Читать «Собрание сочинений в 25 томах. Том 9» онлайн - страница 79

Максим Горький

- Ну, что,— сказал Макаров,— останемся здесь или пойдем домой?

Решили идти домой. Дорогой Ольга спросила Климкова:

— А вы сидели в тюрьме?

— Да,— ответил он, но через секунду прибавил: — Недолго...

Сели в вагон трамвая, потом Евсей очутился в маленькой комнате, оклеенной голубыми обоями,— в ней было тесно, душно и то весело, то грустно. Макаров играл на гитаре, пел какие-то неслыханные песни, Яков смело говорил обо всем на свете, смеялся над богатыми, ругал начальство, потом стал плясать, наполнил всю комнату топотом ног, визгом и свистом. Звенела гитара, Макаров поощрял Якова прибаутками и криками:

— Эх, кто умеет веселиться, того горе боится!

А Ольга смотрела на всё спокойно и порою спрашивала Климкова, улыбаясь:

— Хорошо?

Опьяненный тихой, неведомой ему радостью, Клим-ков тоже улыбался в ответ. Он забыл о себе, лишь изредка, секундами, ощущал внутри назойливые уколы, но раньше, чем сознание успевало претворить их в мысль, они исчезали, ничего не напоминая.

И только дома он вспомнил о том, что обязан предать этих веселых людей в руки жандармов, вспомнил и, охваченный холодной тоской, бессмысленно остановился среди комнаты. Стало трудно дышать, он облизал губы сухим языком, торопливо сбросил с себя платье, остался в белье, подошел к окну, сел. Прошло несколько минут оцепенения, он подумал:

«Я скажу им,— этой скажу, Ольге...»

Но тотчас же ему вспомнился злой и брезгливый крик столяра:

«Гадина...»

Климков отрицательно покачал головой.

«Напишу ей: „Берегитесь..." И про себя напишу...»

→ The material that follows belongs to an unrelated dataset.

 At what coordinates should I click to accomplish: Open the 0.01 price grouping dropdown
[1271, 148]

Эта мысль обрадовала его, но в следующую секунду он сообразил:

«При обыске найдут мое письмо, узнают почерк,— пропал я тогда...»

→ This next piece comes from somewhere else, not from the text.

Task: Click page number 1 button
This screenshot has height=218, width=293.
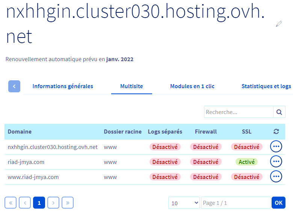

Почти до рассвета он сидел у окна; ему казалось, что его тело морщится и стягивается внутрь, точно резиновый мяч, из которого выходит воздух. Внутри неотвязно сосала сердце тоска, извне давила тьма, полная каких-то подстерегающих лиц, и среди них, точно красный шар, стояло зловещее лицо Саши. Клим-ков сжимался, гнулся. Наконец осторожно встал, подошел к постели и бесшумно спрятался под одеяло.

XVI

А жизнь, точно застоявшаяся лошадь, вдруг пошла странными прыжками, не поддаваясь усилию людей, желавших управлять ею так же бессмысленно и жестоко, как они правили раньше. Каждый вечер в охранном отделении тревожно говорили о новых признаках общего возбуждения людей, о тайном союзе крестьян, которые решили отнять у помещиков землю, о собраниях рабочих, открыто начинавших порицать правительство, о силе революционеров, которая явно росла с каждым днем. Филипп Филиппович, не умолкая, царапал агентов охраны своим тонким голосом, раздражающим уши, осыпал всех упреками в бездеятельности, Ясно-гурский печально чмокал губами и просил, прижимая руки к своей груди:

— Дети мои! Помните — за царем служба не пропадает!

Но когда Красавин сумрачно спросил его: «Что жо надо делать?» — он замахал руками, странно разинув глубокий черный рот, долго не мог ничего сказать, а потом крикнул:

— Ловите их!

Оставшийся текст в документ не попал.